WHAT NEEDS TO BE DONE
Please print every record below exactly as it reads.

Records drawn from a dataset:

== Segment start ==

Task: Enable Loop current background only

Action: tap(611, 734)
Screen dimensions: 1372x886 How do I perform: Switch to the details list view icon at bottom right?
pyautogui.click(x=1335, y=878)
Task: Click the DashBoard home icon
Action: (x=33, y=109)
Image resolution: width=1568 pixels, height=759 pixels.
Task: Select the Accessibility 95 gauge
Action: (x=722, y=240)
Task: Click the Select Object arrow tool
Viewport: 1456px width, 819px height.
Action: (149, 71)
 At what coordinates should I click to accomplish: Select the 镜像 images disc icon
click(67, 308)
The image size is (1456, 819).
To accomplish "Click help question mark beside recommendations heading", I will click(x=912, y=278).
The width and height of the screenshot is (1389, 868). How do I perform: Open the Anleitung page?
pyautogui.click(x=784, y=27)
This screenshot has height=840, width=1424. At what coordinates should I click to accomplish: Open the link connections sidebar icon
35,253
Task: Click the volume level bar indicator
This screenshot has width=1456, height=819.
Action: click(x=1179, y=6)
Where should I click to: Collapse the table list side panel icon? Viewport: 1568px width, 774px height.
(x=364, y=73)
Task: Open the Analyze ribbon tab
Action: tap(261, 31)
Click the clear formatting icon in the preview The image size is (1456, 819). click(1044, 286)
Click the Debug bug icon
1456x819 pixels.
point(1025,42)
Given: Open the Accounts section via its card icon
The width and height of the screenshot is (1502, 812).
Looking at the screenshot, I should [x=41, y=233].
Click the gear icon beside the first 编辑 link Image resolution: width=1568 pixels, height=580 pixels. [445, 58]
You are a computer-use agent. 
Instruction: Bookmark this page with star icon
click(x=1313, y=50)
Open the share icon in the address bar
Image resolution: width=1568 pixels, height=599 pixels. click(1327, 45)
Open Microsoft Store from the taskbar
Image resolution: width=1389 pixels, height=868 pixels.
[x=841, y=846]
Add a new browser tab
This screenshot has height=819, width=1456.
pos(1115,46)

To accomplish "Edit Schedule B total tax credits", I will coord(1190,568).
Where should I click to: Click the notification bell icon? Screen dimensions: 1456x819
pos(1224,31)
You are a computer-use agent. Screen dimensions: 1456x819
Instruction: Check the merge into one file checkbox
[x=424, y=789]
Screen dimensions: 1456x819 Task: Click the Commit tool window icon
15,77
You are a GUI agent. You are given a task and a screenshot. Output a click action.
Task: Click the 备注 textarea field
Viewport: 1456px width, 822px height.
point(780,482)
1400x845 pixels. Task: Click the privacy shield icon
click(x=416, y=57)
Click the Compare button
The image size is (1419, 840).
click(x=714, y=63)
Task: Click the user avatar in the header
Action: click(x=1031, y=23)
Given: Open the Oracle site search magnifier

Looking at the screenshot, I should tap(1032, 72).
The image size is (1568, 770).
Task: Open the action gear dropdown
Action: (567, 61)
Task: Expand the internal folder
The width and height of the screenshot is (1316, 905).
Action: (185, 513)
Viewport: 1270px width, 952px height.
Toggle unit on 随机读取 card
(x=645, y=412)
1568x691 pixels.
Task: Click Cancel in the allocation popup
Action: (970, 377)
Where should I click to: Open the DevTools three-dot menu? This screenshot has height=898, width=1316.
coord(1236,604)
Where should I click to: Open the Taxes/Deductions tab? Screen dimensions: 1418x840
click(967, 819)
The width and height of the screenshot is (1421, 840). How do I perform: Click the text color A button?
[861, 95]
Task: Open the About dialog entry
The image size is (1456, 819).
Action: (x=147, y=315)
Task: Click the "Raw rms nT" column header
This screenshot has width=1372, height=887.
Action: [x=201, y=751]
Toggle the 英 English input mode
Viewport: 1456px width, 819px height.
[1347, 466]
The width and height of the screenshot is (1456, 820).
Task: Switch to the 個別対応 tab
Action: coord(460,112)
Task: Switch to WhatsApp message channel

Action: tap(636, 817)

== Segment end ==

RESULT FOR THIS EXERCISE
Task: Enable Loop current background only

Action: tap(611, 734)
Screen dimensions: 1372x886 How do I perform: Switch to the details list view icon at bottom right?
pyautogui.click(x=1335, y=878)
Task: Click the DashBoard home icon
Action: (x=33, y=109)
Image resolution: width=1568 pixels, height=759 pixels.
Task: Select the Accessibility 95 gauge
Action: (x=722, y=240)
Task: Click the Select Object arrow tool
Viewport: 1456px width, 819px height.
Action: (149, 71)
 At what coordinates should I click to accomplish: Select the 镜像 images disc icon
click(67, 308)
The image size is (1456, 819).
To accomplish "Click help question mark beside recommendations heading", I will click(x=912, y=278).
The width and height of the screenshot is (1389, 868). How do I perform: Open the Anleitung page?
pyautogui.click(x=784, y=27)
This screenshot has height=840, width=1424. At what coordinates should I click to accomplish: Open the link connections sidebar icon
35,253
Task: Click the volume level bar indicator
This screenshot has width=1456, height=819.
Action: click(x=1179, y=6)
Where should I click to: Collapse the table list side panel icon? Viewport: 1568px width, 774px height.
(x=364, y=73)
Task: Open the Analyze ribbon tab
Action: tap(261, 31)
Click the clear formatting icon in the preview The image size is (1456, 819). click(1044, 286)
Click the Debug bug icon
1456x819 pixels.
point(1025,42)
Given: Open the Accounts section via its card icon
The width and height of the screenshot is (1502, 812).
Looking at the screenshot, I should [x=41, y=233].
Click the gear icon beside the first 编辑 link Image resolution: width=1568 pixels, height=580 pixels. [445, 58]
You are a computer-use agent. 
Instruction: Bookmark this page with star icon
click(x=1313, y=50)
Open the share icon in the address bar
Image resolution: width=1568 pixels, height=599 pixels. click(1327, 45)
Open Microsoft Store from the taskbar
Image resolution: width=1389 pixels, height=868 pixels.
[x=841, y=846]
Add a new browser tab
This screenshot has height=819, width=1456.
pos(1115,46)

To accomplish "Edit Schedule B total tax credits", I will coord(1190,568).
Where should I click to: Click the notification bell icon? Screen dimensions: 1456x819
pos(1224,31)
You are a computer-use agent. Screen dimensions: 1456x819
Instruction: Check the merge into one file checkbox
[x=424, y=789]
Screen dimensions: 1456x819 Task: Click the Commit tool window icon
15,77
You are a GUI agent. You are given a task and a screenshot. Output a click action.
Task: Click the 备注 textarea field
Viewport: 1456px width, 822px height.
point(780,482)
1400x845 pixels. Task: Click the privacy shield icon
click(x=416, y=57)
Click the Compare button
The image size is (1419, 840).
click(x=714, y=63)
Task: Click the user avatar in the header
Action: click(x=1031, y=23)
Given: Open the Oracle site search magnifier

Looking at the screenshot, I should tap(1032, 72).
The image size is (1568, 770).
Task: Open the action gear dropdown
Action: (567, 61)
Task: Expand the internal folder
The width and height of the screenshot is (1316, 905).
Action: (185, 513)
Viewport: 1270px width, 952px height.
Toggle unit on 随机读取 card
(x=645, y=412)
1568x691 pixels.
Task: Click Cancel in the allocation popup
Action: (970, 377)
Where should I click to: Open the DevTools three-dot menu? This screenshot has height=898, width=1316.
coord(1236,604)
Where should I click to: Open the Taxes/Deductions tab? Screen dimensions: 1418x840
click(967, 819)
The width and height of the screenshot is (1421, 840). How do I perform: Click the text color A button?
[861, 95]
Task: Open the About dialog entry
The image size is (1456, 819).
Action: (x=147, y=315)
Task: Click the "Raw rms nT" column header
This screenshot has width=1372, height=887.
Action: [x=201, y=751]
Toggle the 英 English input mode
Viewport: 1456px width, 819px height.
[1347, 466]
The width and height of the screenshot is (1456, 820).
Task: Switch to the 個別対応 tab
Action: coord(460,112)
Task: Switch to WhatsApp message channel

Action: tap(636, 817)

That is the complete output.